Pizarro no olvida, mientras conversa en su casa familiar, que la puerta de aquel recinto está ahora abierta para él porque ha regresado allí con un mandato imperial y un sueño de fortuna. Unas semanas atrás, “ni uno solo de sus parientes había estado dispuesto a testificar en su nombre en la investigación sobre su linaje realizada por el fraile Pedro Alonso, formalidad que los oficiales de la Orden de Santiago exigían para los nuevos caballeros. Apenas unos pocos habitantes de la ciudad se habían ofrecido a hablar en su nombre”. Del documentado escrito de Stirling nos queda que en aquella importante situación para Francisco, los únicos que tomaron la palabra para hablar de sus orígenes y remarcar que era hijo de un hidalgo fueron “Inés Alonso, la vieja prostituta de la ciudad, que confirmó que había estado presente durante el parto de Pizarro en la barriada ubicada bajo las murallas del castillo de la ciudad”. Junto a Inés, otro habitante explicó que le había visto de niño en la casa del abuelo, el padre del capitán y otros remarcaron que era hijo de Francisca González, sirvienta del convento de La Coria. Aquella rutina, casi burocrática, puso a Francisco contra las cuerdas, aunque al final su ya demostrado sobrado coraje y las palabras de algunos vecinos consiguieron que se le reconociera un pasado digno de la Orden.

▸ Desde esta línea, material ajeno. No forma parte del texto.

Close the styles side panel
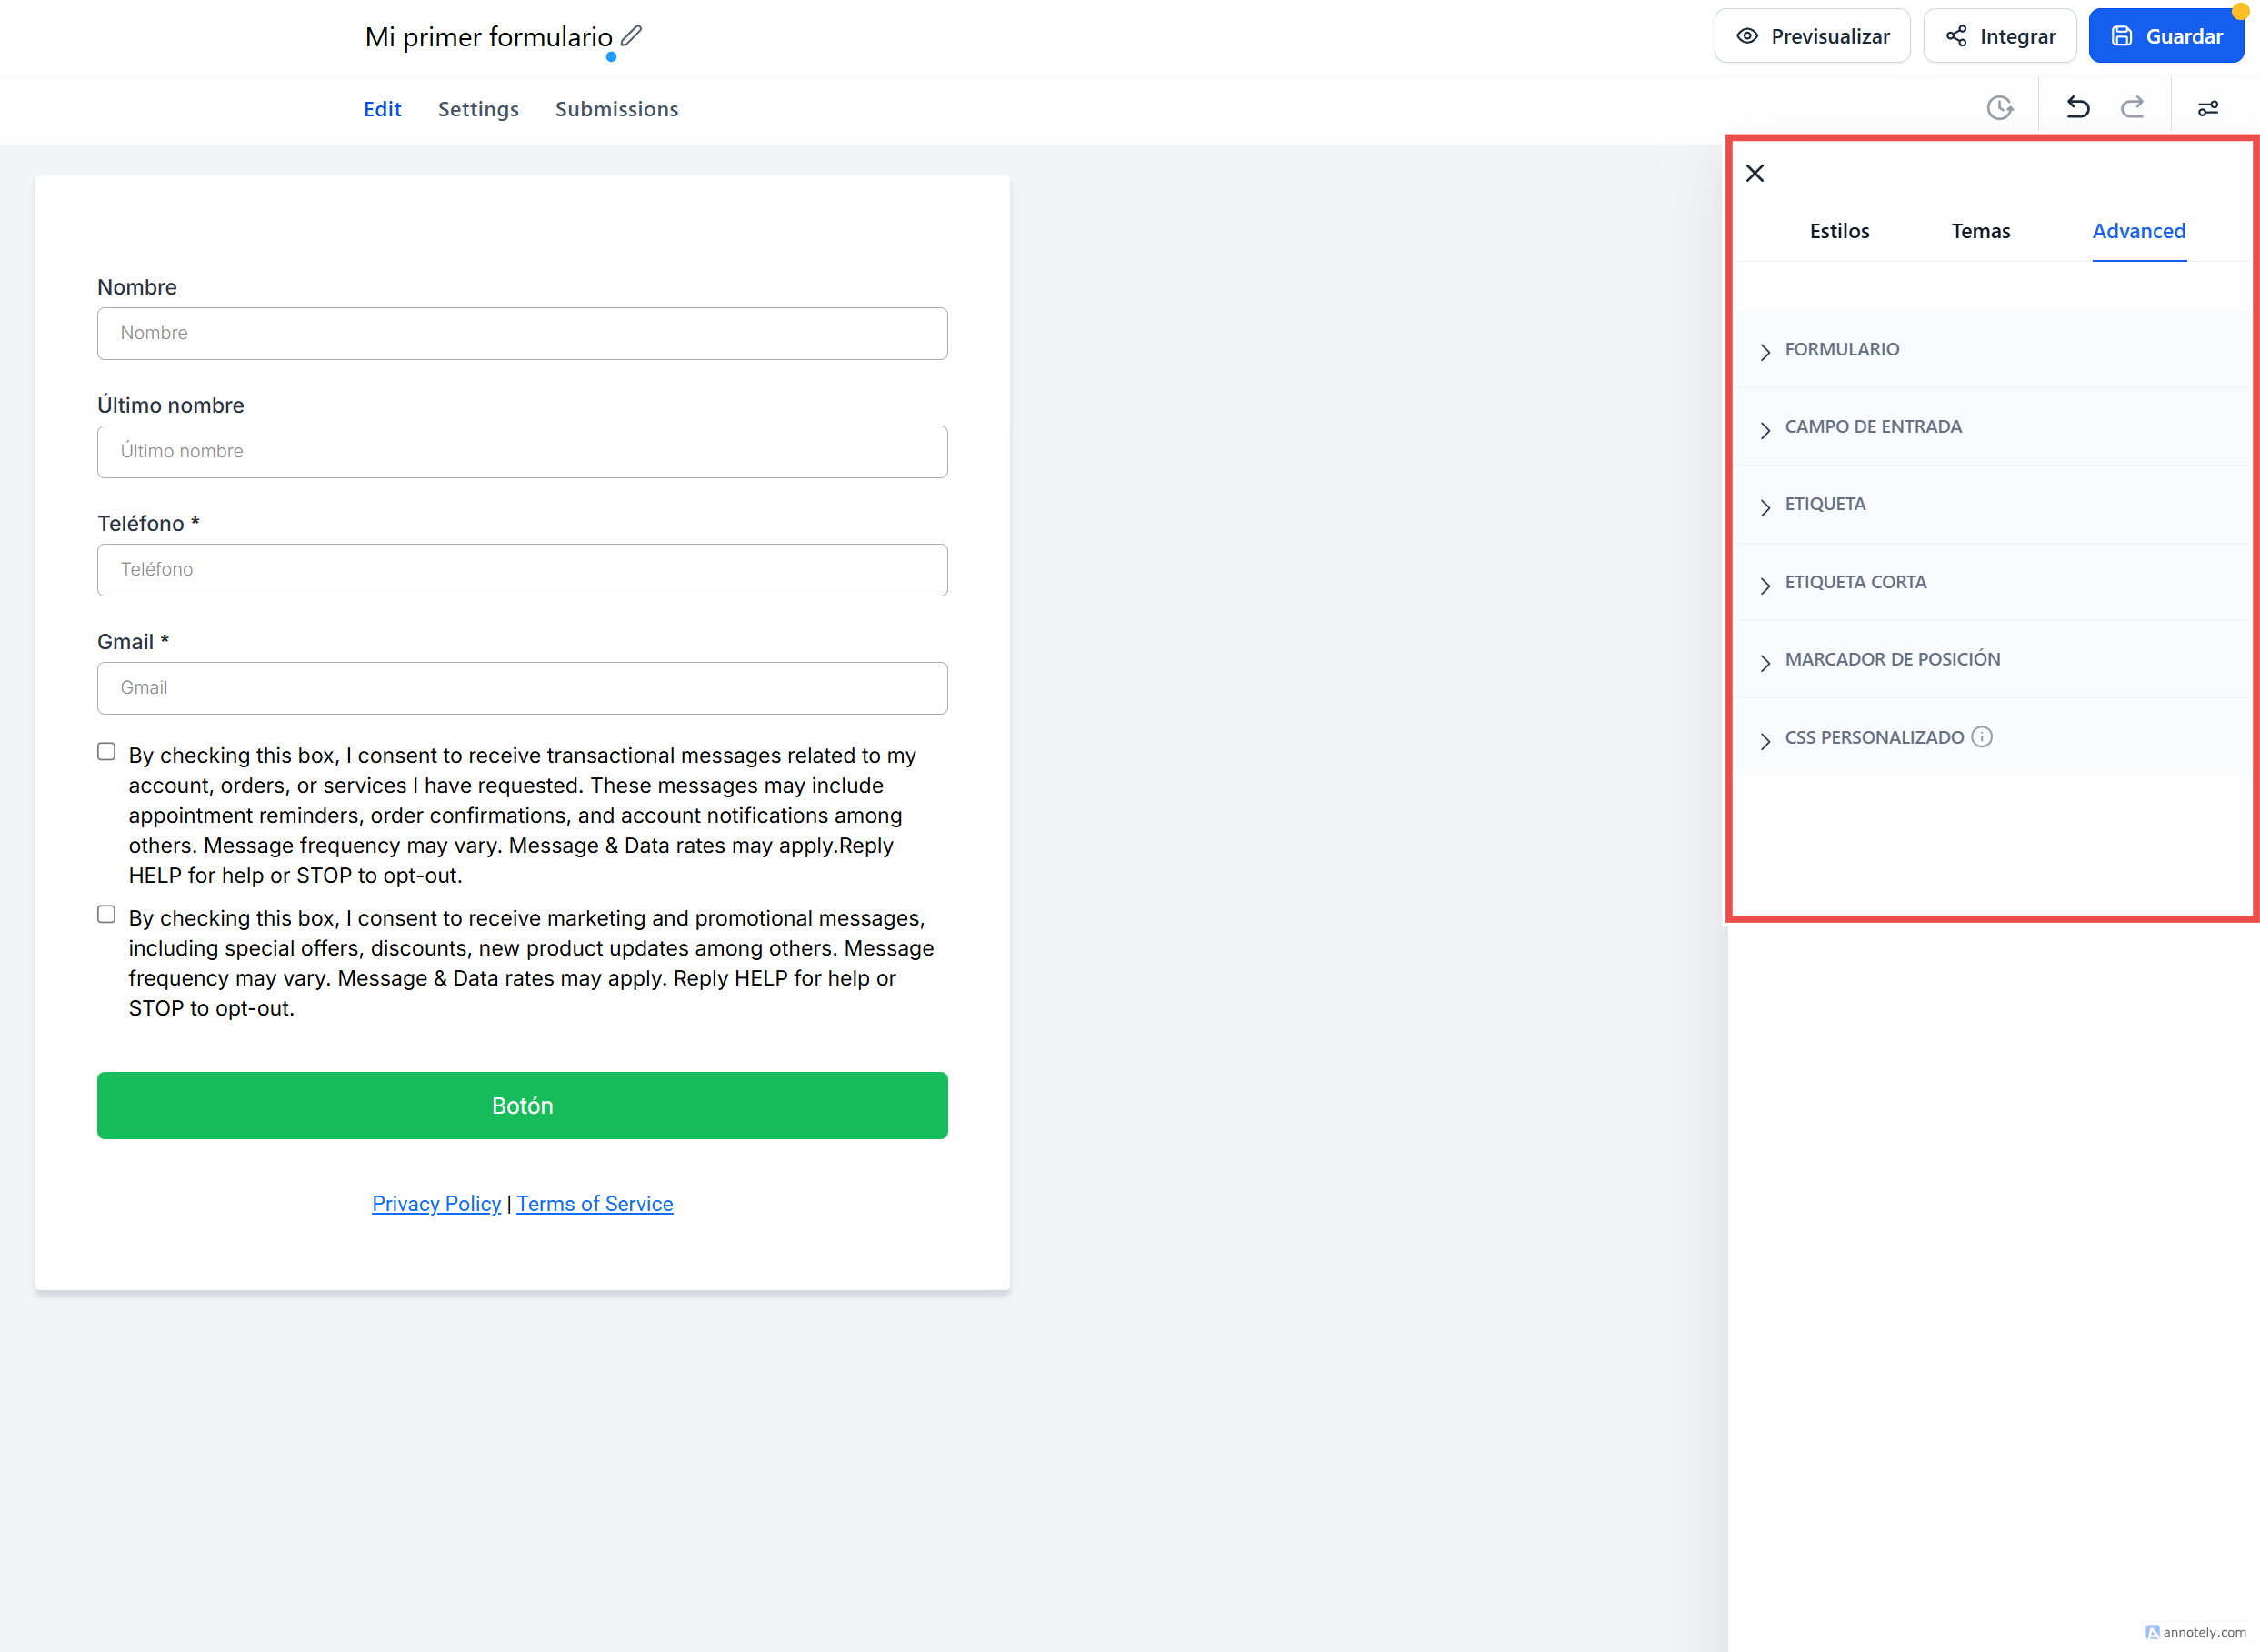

Inés Alonso, la vieja prostituta de la ciudad, que confirmó que había estado presente durante el parto de Pizarro en la barriada ubicada bajo las murallas del castillo de la ciudad
Sin embargo, el extremeño sabe que necesita reclutar gente para su largo viaje y permite que su advenedizo hermanastro Hernando le presente y figure a su lado. Cuando Francisco toma la palabra lo hace con su estilo recio, sincero y narra con crudeza algunos de los capítulos que a él le tocaron vivir al otro lado del Atlántico. Los hombres escuchan el relato con una mezcla de emoción y miedo. Algunos saben que los que ya partieron han perdido en muchos casos la vida y sólo el ejemplo de los que acompañaron a Cortes en su conquista de México, salidos de la vecina Mérida y que consiguieron regresar con riquezas, les hace soñar con un mundo de opulencia. Tras el franco discurso de Pizarro, 17 hombres de su pueblo deciden dar un paso adelante y se ofrecen a acompañar a Francisco. Ninguno lo sabía entonces ni lo supo en el resto de sus días, pero en aquel instante comenzó quizá la epopeya más grande que haya realizado el hombre.
Consejos prácticos
El viaje
Por la A-5 (autovía de extremadura), desviarse en el kilómetro 256.
A mesa puesta
Lo típico es comer en alguno de los restaurantes de la Plaza Mayor, pero nosotros recomendamos, pero pegado a la Posada dos Orillas hay un mesón restaurante de comida de excelente calidad y un bello patio exterior (siento no recordar el nombre, pero la indicación no tiene pérdida).
Una cabezada
La Posada dos Orillas es una excelente opción. Un alojamiento en pleno casco histórico, de bellas habitaciones y un patio donde tomar buenos desayunos.